MinnPost photo by Corey Anderson
Minnesota State Capitol

LacklusterMPR’s Brian Bakst writes: “Minnesota’s tax collections are running behind projections, and the state’s economic consultant has slightly downgraded growth estimates, according to a report Tuesday from the state finance agency. The Minnesota Management and Budget quarterly economic update shows state government’s fiscal year is off to a lackluster start. From July through September, Minnesota took in $66 million less than anticipated. That’s about 1.4 percent below revenue projections.”

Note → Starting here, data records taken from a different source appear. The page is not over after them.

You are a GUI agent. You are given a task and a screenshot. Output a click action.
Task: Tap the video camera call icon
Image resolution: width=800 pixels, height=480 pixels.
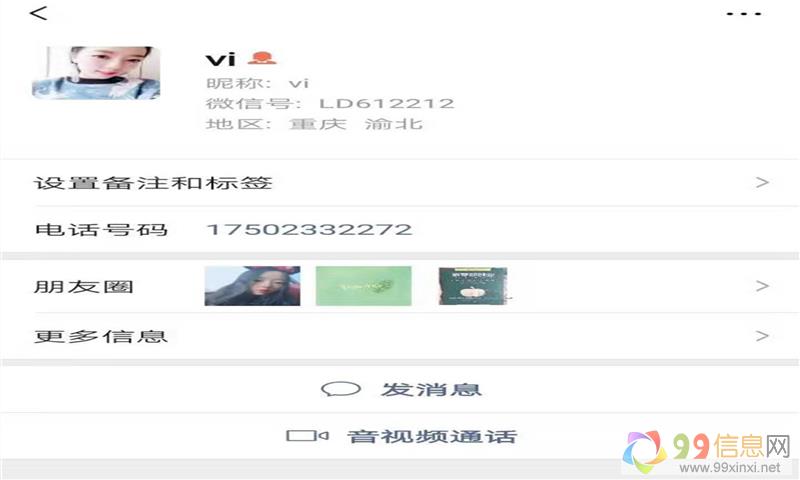307,436
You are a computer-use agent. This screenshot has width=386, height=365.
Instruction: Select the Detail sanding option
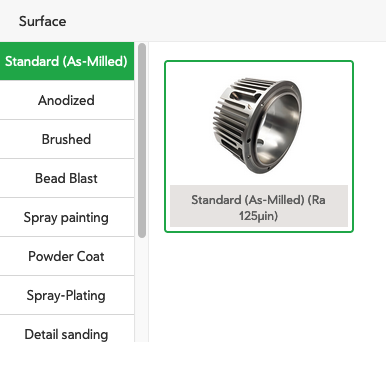[x=67, y=329]
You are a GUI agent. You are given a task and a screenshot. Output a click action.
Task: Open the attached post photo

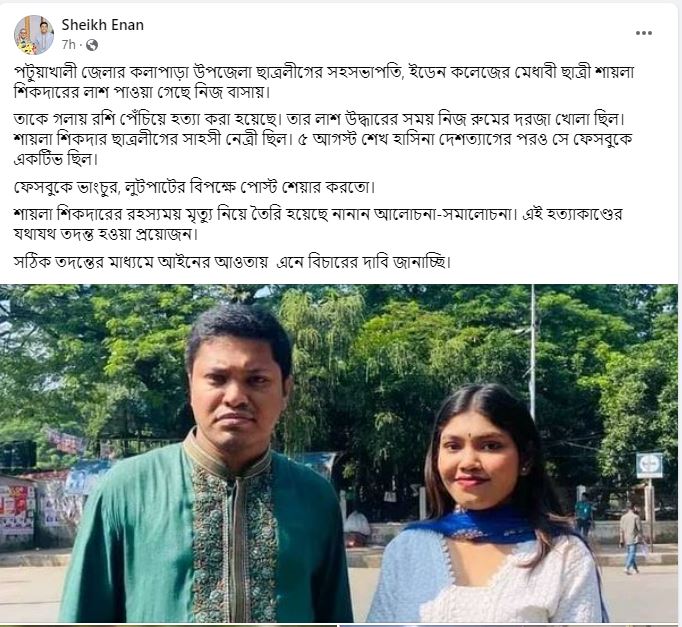pyautogui.click(x=339, y=454)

An interesting precedent. Jeff Baenen of the AP says, “A nonprofit legal foundation is threatening to sue the Minnesota State High School League on behalf of a 15-year-old Wisconsin boy who was barred from participating in a girls’ high school dance championship last December. The Pacific Legal Foundation sent a letter Tuesday to the high school league, setting a Nov. 3 deadline for Kaiden Johnson to be allowed to dance. Johnson, a sophomore, attends northwestern Wisconsin’s Superior High School, which allows him to participate in the dance team. But the team from a remote area of Wisconsin competes against teams from Minnesota, where only girls are allowed to dance competitively.”

Good dog. Paul Walsh of the Strib reports, “An ‘adventurous’ 2-year-old wandered from his central Minnesota home and was rescued after nightfall, thanks to a State Patrol aircraft’s heat-seeking device detecting one of two family dogs that loyally tagged along and remained with the toddler in the dark, autumn chill.”

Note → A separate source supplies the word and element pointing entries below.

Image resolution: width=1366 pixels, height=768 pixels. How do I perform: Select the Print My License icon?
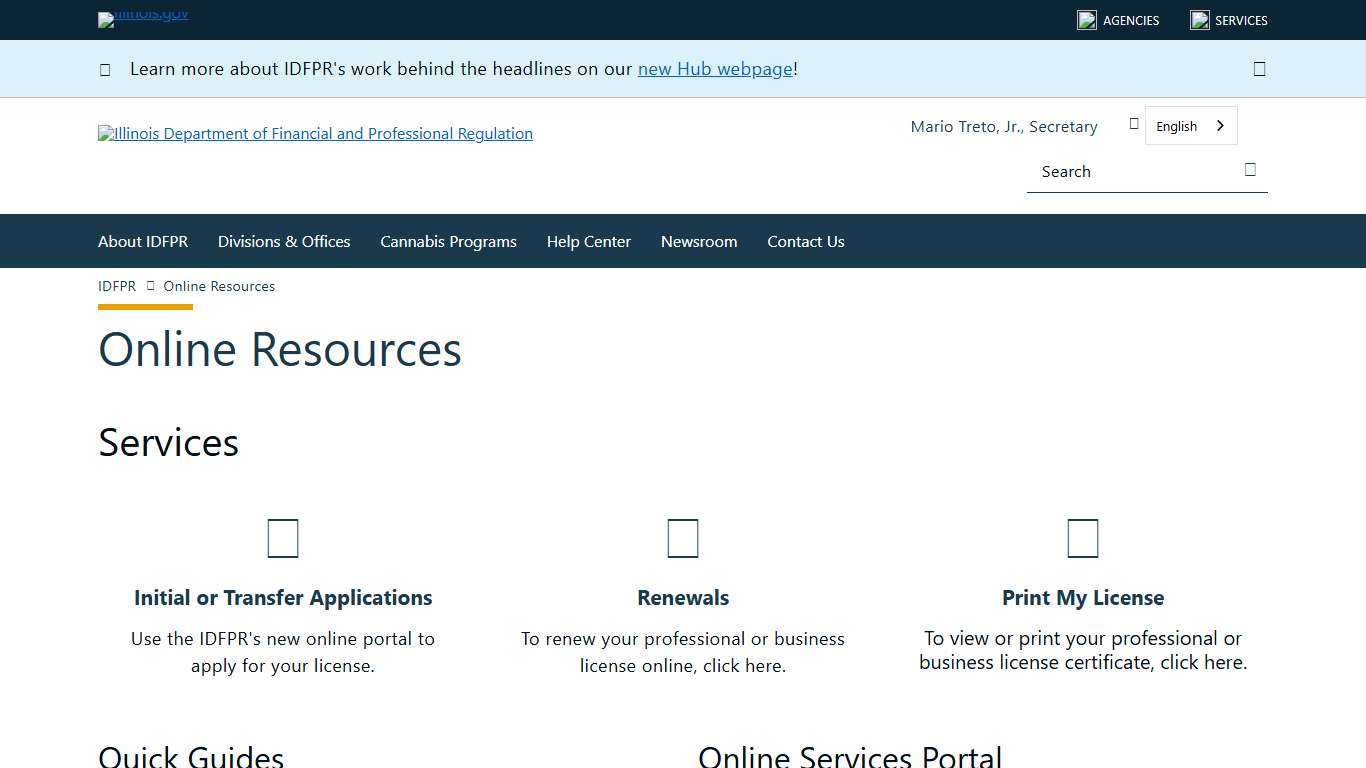click(1083, 537)
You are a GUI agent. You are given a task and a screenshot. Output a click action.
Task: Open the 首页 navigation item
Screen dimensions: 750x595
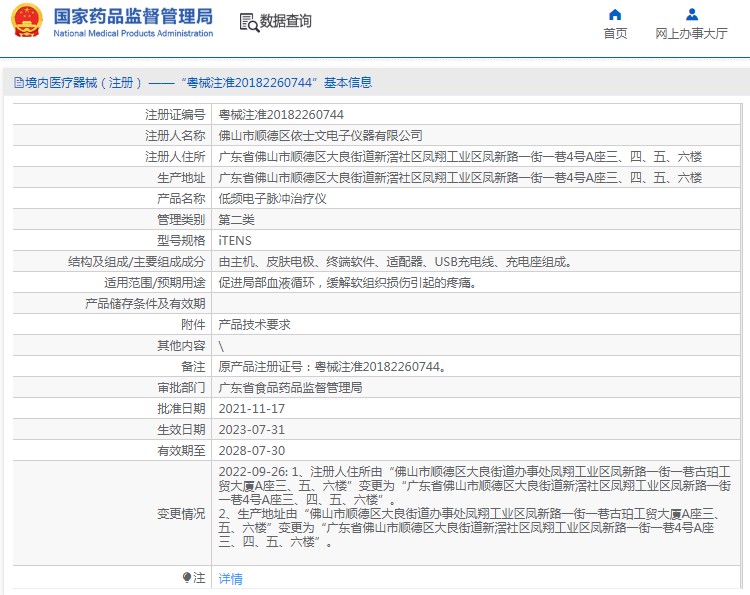pos(615,33)
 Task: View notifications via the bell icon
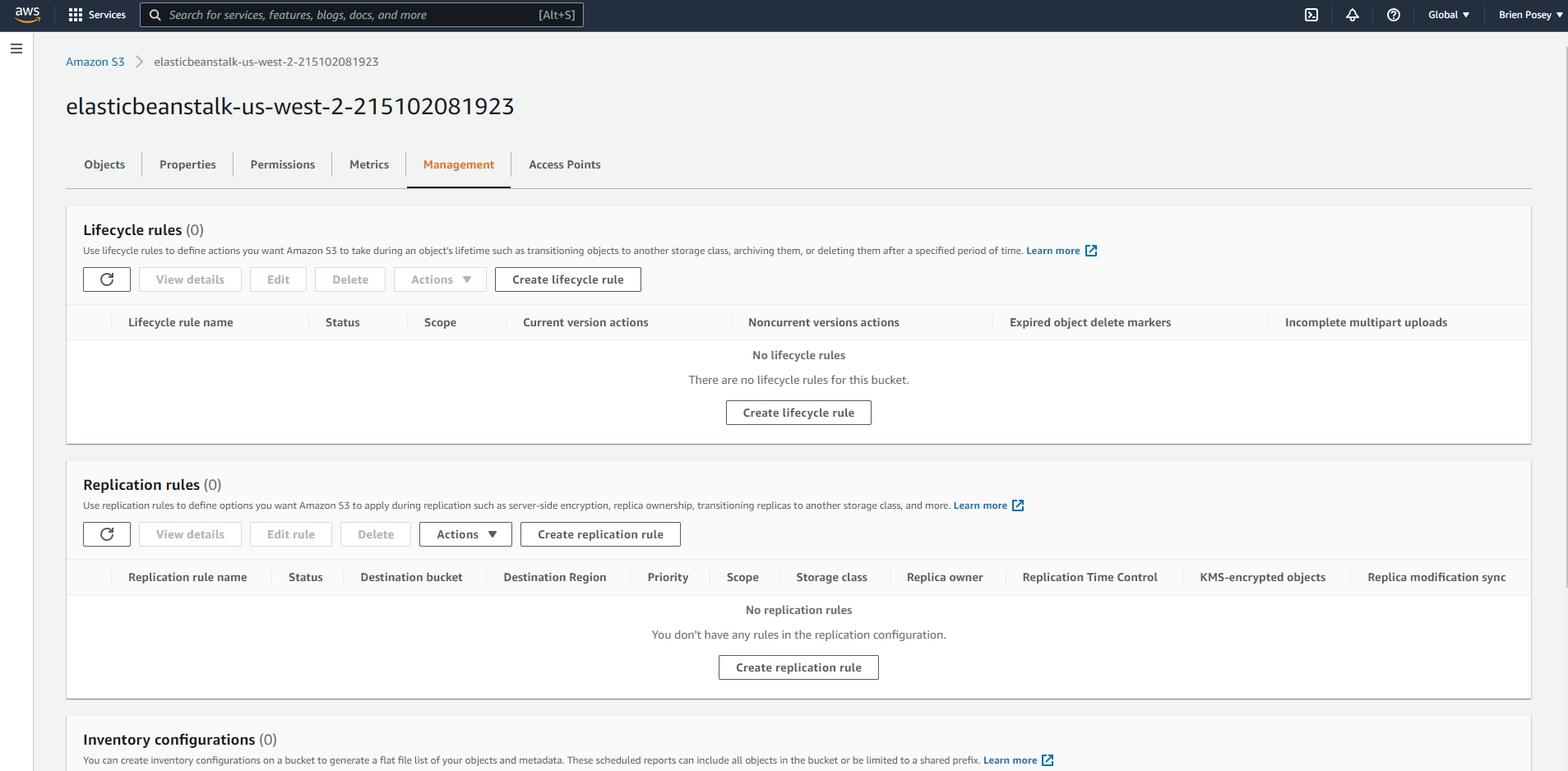(x=1352, y=14)
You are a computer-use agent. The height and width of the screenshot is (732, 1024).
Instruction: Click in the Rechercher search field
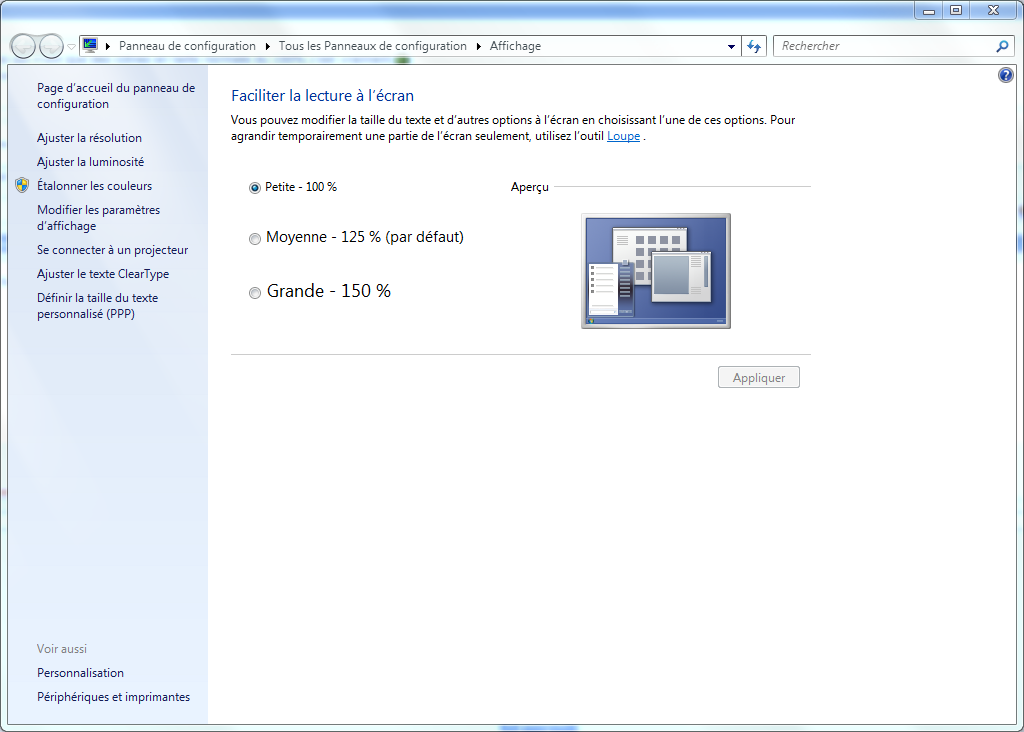tap(880, 46)
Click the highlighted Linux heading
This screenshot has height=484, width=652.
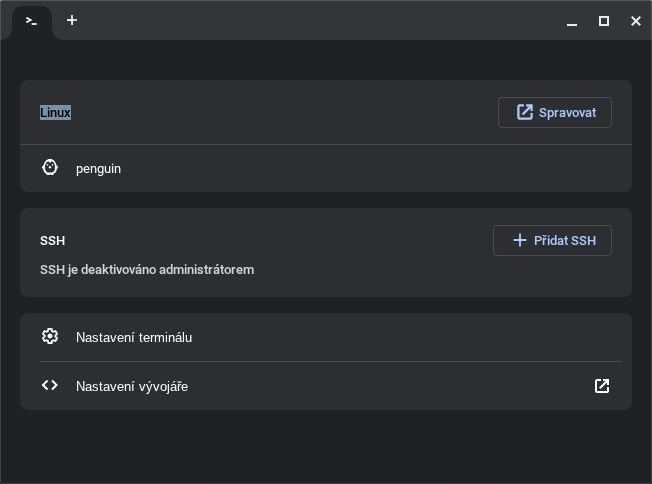[x=55, y=113]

Real ID. Says Rachel Stassen-Berger in the PiPress, “The federal government gave Minnesota an extension to comply with the Real ID driver’s license law — but only until January 2018, officials said Tuesday, Oct. 10. Minnesota has been hoping that the state’s driver’s licenses and identification cards would get a pass at least until October of next year, when the state will start issuing licenses that conform to the federal requirements. The notice of the latest extension to comply does not change very much for state residents worried their state-issued identification will not be accepted at airports and other federal security sites.”

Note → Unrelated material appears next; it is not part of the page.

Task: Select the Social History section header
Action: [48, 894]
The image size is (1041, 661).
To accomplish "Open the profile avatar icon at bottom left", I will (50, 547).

Celebrating life — by brawling. The PiPress’ Mara H. Gottfried writes: “St. Paul police called to a fight on Monday night found more than 100 people involved and a large number of officers had to respond to break it up. At about 7:45 p.m. officers responded to reports of a fight outside the Arcade-Phalen American Legion Post 577. … Community members had asked to use the Legion hall for a celebration of life for a woman who died recently, and the incident started with a disagreement inside.”

Don’t they say this every year? In the Strib, Rochelle Olson says, “The weather, the tight urban setting and the compact footprint of U.S. Bank Stadium make the upcoming 2018 Super Bowl the most complicated event in NFL history, the league’s senior vice president for events Peter O’Reilly said Tuesday. O’Reilly was among a contingent from the NFL and its partners in downtown Minneapolis for a week of wall-to-wall meetings about the 10 days of events that begin in late January and culminate in the game on the night of Sunday, Feb. 4.”

Cancer for ‘Clash of Clans’? Angela Davis at WCCO-TV reports, “Investigators say a Faribault man lied about having terminal cancer and then collected thousands of dollars in donations. Thirty-seven-year-old Jeremiah Jon Smith was charged with theft by swindle last week. Police in Faribault and Northfield say that fundraisers for Smith generated $23,000 to help cover his medical care and expenses. … The criminal complaint shows he used some of the money to play video games, like ‘Clash of Clans,’ and to buy marijuana, as well as pay off some credit cards.”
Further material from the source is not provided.